Soon after she began practicing she opened a free clinic for women unable to gain access to medical treatment. It was through this work that she saw how women suffered at the face of the society in which they lived.
It was common, for example. for women to have multiple pregnancies, resulting in multiple health problems. These included miscarriage, gestational diabetes and anemia. In response,Jacobs opened what is often cited as the first birth control clinic. Working with a colleague in England she learned of the pessary, known later was diaphragm. She distributed these devices to a growing number of women in Holland and was vilified for this work. Of course she carried on undaunted.
Jacobs saw other forms of suffering. Sales women in Amsterdam, for instance, were required to stand all day without breaks. She waged a campaign for stores to provide benches and seats behind counters, for more frequent breaks. But the most controversial of all was her public outcry on behalf of prostitutes’ health. She recalled seeing a prostitute in her university shunned and maltreated. “This woman made me confront the tragedy of prostitution and I have always felt intense sympathy fir its victims the world over, particularly in terms of the humiliating way in which governments control these women’s bodies. Aletta campaigned to abolish prostitution as a legal institution, and although this was never accomplished, her work has been cited as a factor in the significant decline in the incidence of sexual diseases in Holland the early 20th century.
Suffrage and Pacifism
Jacobs’ fight for female suffrage stemmed from her own personal experience. Rejected by her application to vote in 1882, she began a succession of appeals, culminating at the Netherlands Supreme Court. Again her plea was denied, the reasoning being that women lacked full citizenship or civil rights in the country. Her public outrage was recounted widely in the press. Members of Parliament were so threatened by newspaper coverage of her outrage that they actually amended the constitution to state that only men were enfranchised to vote.

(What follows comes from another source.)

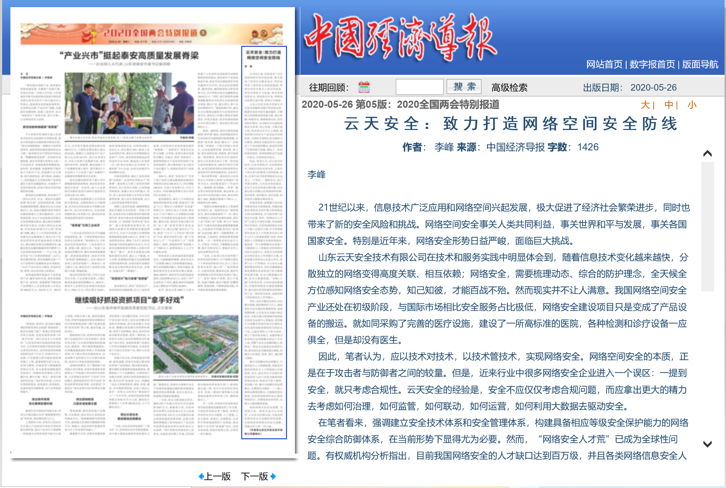Open 版面导航 page navigation

(700, 64)

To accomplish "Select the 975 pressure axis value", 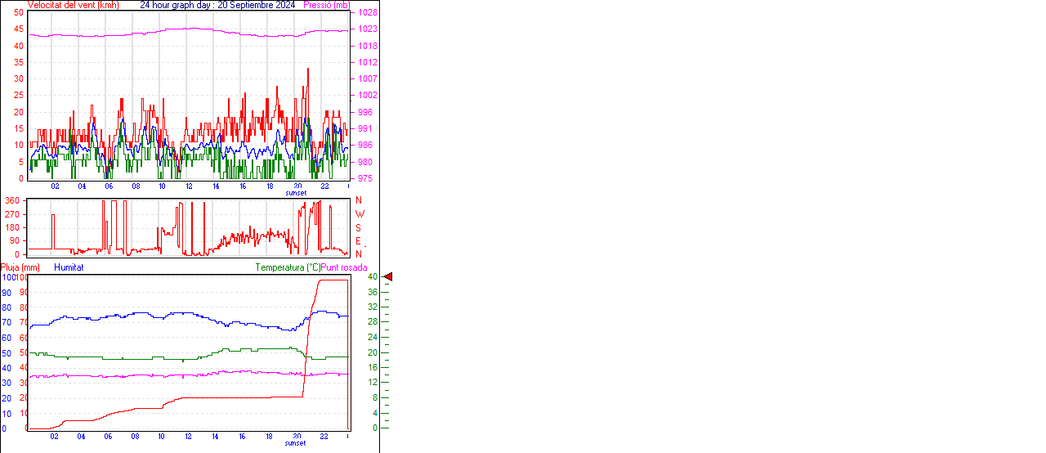I will (x=366, y=178).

This personal quest for her right to vote was just the start of her leadership in the suffrage movement. She quickly become known throughout Europe and the U.S. and was introduced to other proponents including Carie Chapman Carr, president of the newly formed International Women Suffrage Alliance. With Catt she traveled traveled to South Africa, China, Japan and Jerusalem, (among other countries) to speak with women about suffrage and women’s rights.

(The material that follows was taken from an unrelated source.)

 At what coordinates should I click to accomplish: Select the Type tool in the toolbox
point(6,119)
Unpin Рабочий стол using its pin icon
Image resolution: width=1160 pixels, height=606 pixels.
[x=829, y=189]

The outbreak of World War I began yet another of her crusades as she knew that women were more likely to propose meaningful proposals for peace than men. Her tireless work and personal invitations led to the convening of The Women’s Peace Conference, also known as the Women’s International League for Peace and Freedom (WILPF) The meeting was held in the Hague and was attended by 1200 women from 12 countries on both sides of the war, including Britain, Germany, Austria-Hungary, Italy, Poland, Belgium and the United States. At her request, Susan B. Anthony chaired the proceedings. The success of the
conference was foundational; the WILPF exists today and continues to advocate for women’s rights worldwide.
Aged 74 at her death, at the age 74 Jacobs was known throughout the world for her unyielding and ferocious demands for women’s health, suffrage and peace. She left countless irate male misogynists in her wake. A true WOMAN WARRIOR, we are indebted and profoundly grateful to Jacobs for impassioned and relentless work.